** Opening Material shown block **

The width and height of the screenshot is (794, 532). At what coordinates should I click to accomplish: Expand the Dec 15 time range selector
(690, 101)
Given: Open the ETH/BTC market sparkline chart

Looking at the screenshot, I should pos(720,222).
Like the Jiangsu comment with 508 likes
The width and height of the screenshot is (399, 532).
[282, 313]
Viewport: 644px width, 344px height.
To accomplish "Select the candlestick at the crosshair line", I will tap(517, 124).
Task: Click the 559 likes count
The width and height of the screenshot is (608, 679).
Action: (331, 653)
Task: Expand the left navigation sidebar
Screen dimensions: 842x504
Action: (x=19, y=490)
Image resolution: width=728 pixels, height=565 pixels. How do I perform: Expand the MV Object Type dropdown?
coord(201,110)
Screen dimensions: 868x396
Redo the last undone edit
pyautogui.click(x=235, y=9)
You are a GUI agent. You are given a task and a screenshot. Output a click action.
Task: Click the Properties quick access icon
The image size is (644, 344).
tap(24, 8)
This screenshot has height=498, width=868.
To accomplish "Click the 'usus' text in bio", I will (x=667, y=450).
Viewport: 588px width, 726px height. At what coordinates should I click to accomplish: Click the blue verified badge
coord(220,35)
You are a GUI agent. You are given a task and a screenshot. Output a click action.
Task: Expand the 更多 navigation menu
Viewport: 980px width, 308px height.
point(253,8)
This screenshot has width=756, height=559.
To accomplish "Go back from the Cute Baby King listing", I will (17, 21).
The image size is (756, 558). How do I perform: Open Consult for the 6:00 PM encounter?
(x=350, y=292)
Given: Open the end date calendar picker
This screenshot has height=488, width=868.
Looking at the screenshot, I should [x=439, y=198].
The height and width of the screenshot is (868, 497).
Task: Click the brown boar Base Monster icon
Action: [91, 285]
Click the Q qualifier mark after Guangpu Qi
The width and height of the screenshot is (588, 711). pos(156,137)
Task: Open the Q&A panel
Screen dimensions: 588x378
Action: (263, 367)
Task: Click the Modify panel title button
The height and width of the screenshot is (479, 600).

** Closing Material shown block **

■ What is expected
The response must contain exactly the lines from the one with "Screen dimensions: 588x378" to the end of the entries above, both included, and nothing more.

■ Reply to the exercise
Screen dimensions: 588x378
Action: (263, 367)
Task: Click the Modify panel title button
The height and width of the screenshot is (479, 600).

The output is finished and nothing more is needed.